List of United Kingdom Liberal Party Leaders

List Of United Kingdom Liberal Party Leaders

The Liberal Party was formally established in 1859 and continued to exist until it merged with the Social Democratic Party in 1988 to create the Liberal Democrats. This article provides a List of United Kingdom Liberal Party Leaders.

Read more about List Of United Kingdom Liberal Party Leaders:  Leadership Selection 1859-1969, Leadership Selection 1969-1988

Famous quotes containing the words list of, list, united, kingdom, liberal, party and/or leaders:

    Every morning I woke in dread, waiting for the day nurse to go on her rounds and announce from the list of names in her hand whether or not I was for shock treatment, the new and fashionable means of quieting people and of making them realize that orders are to be obeyed and floors are to be polished without anyone protesting and faces are to be made to be fixed into smiles and weeping is a crime.
    Janet Frame (b. 1924)

    Shea—they call him Scholar Jack—
    Went down the list of the dead.
    Officers, seamen, gunners, marines,
    The crews of the gig and yawl,
    The bearded man and the lad in his teens,
    Carpenters, coal-passers—all.
    Joseph I. C. Clarke (1846–1925)

    The city of Washington is in some respects self-contained, and it is easy there to forget what the rest of the United States is thinking about.
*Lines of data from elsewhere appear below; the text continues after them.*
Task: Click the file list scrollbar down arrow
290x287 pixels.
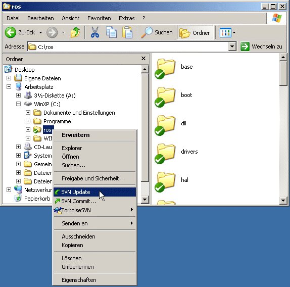Action: 283,200
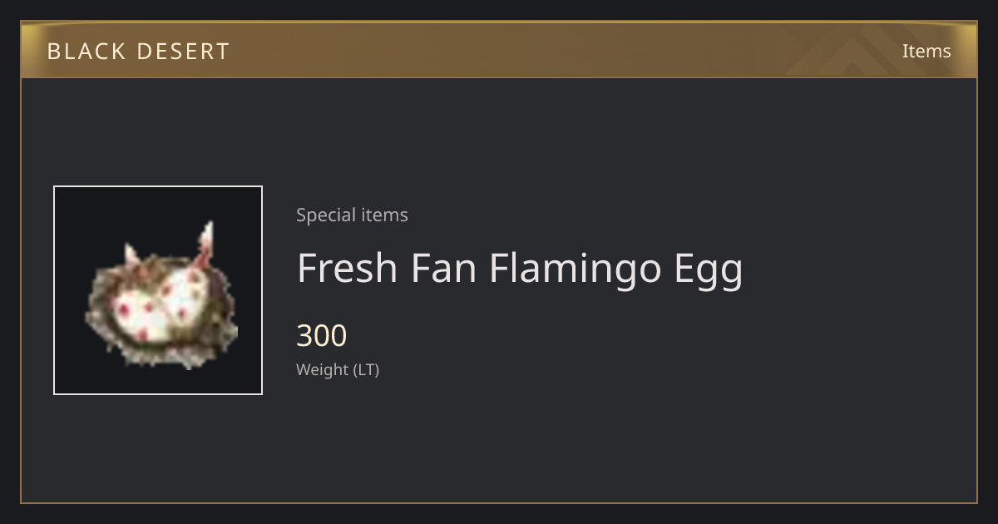
Task: Select the 300 weight value
Action: pos(322,335)
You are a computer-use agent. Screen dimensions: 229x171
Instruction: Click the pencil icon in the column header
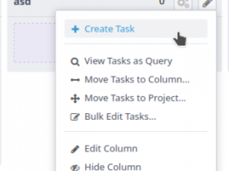coord(207,3)
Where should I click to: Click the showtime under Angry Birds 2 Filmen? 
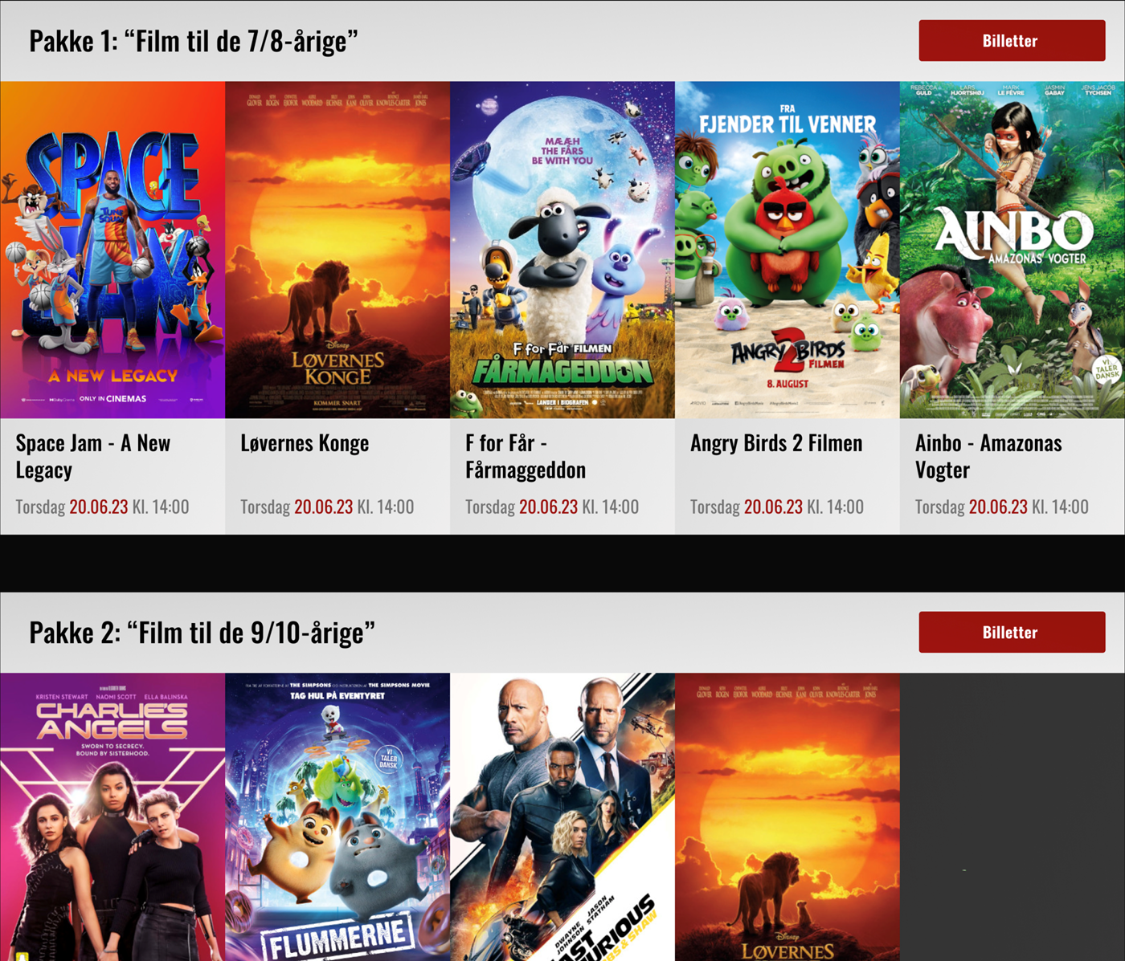pos(777,507)
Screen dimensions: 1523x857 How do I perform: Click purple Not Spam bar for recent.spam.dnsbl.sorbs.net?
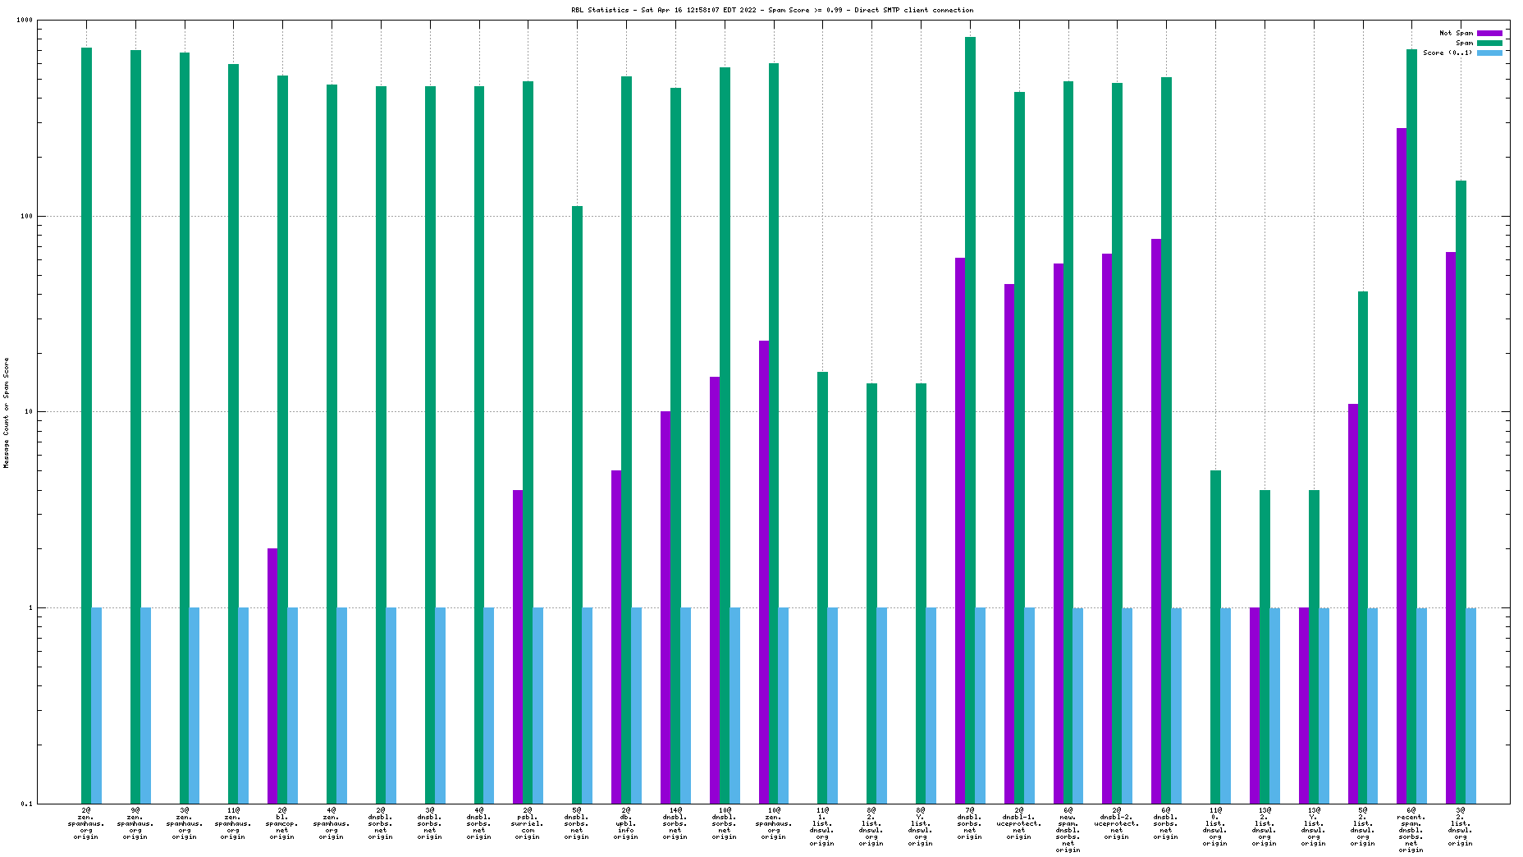coord(1402,460)
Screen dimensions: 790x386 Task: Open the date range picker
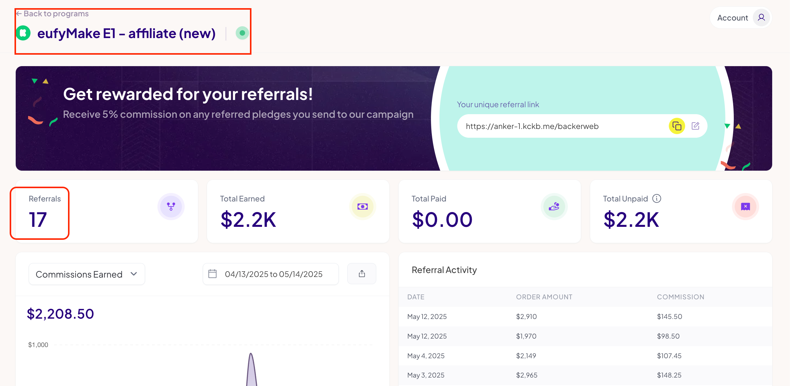(x=273, y=274)
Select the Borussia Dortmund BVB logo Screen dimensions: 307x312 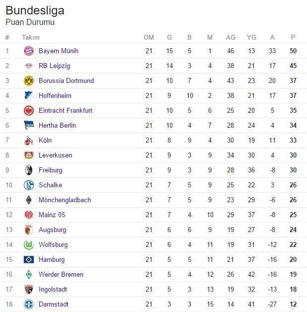pos(29,80)
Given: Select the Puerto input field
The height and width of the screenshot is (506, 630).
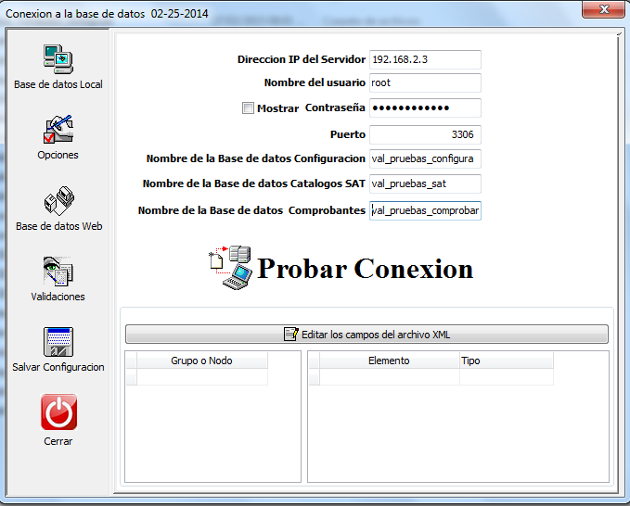Looking at the screenshot, I should coord(425,134).
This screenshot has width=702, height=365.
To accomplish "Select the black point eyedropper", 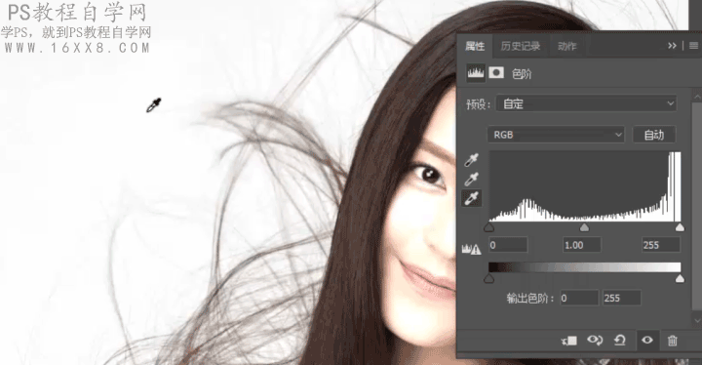I will [472, 159].
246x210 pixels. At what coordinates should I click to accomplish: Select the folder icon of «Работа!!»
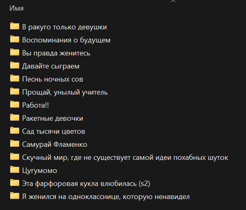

I count it a fortunate circumstance that almost all the windows of the White House and its offices open upon unoccupied spaces that stretch to the banks of the Potomac ... and that as I sit there I can constantly forget Washington and remember the United States.
    Woodrow Wilson (1856–1924)

    Women, more than all, are the element and kingdom of illusion. Being fascinated, they fascinate.
    Ralph Waldo Emerson (1803–1882)

    “Be faithful to your roots” is the liberal version of “Stay in your ghetto.”
    Mason Cooley (b. 1927)

    It is well-known what a middleman is: he is a man who bamboozles one party and plunders the other.
    Benjamin Disraeli (1804–1881)

    Unless the people can choose their leaders and rulers, and can revoke their choice at intervals long enough to test their measures by results, the government will be a tyranny exercised in the interests of whatever classes or castes or mobs or cliques have this choice.